**Records drawn from a dataset:**
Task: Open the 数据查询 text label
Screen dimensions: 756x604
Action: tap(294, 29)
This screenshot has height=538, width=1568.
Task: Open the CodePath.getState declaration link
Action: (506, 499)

**Exercise description:**
Print the records once more, exactly as they were given.

**Answer to the problem:**
Task: Open the 数据查询 text label
Screen dimensions: 756x604
Action: tap(294, 29)
This screenshot has height=538, width=1568.
Task: Open the CodePath.getState declaration link
Action: (506, 499)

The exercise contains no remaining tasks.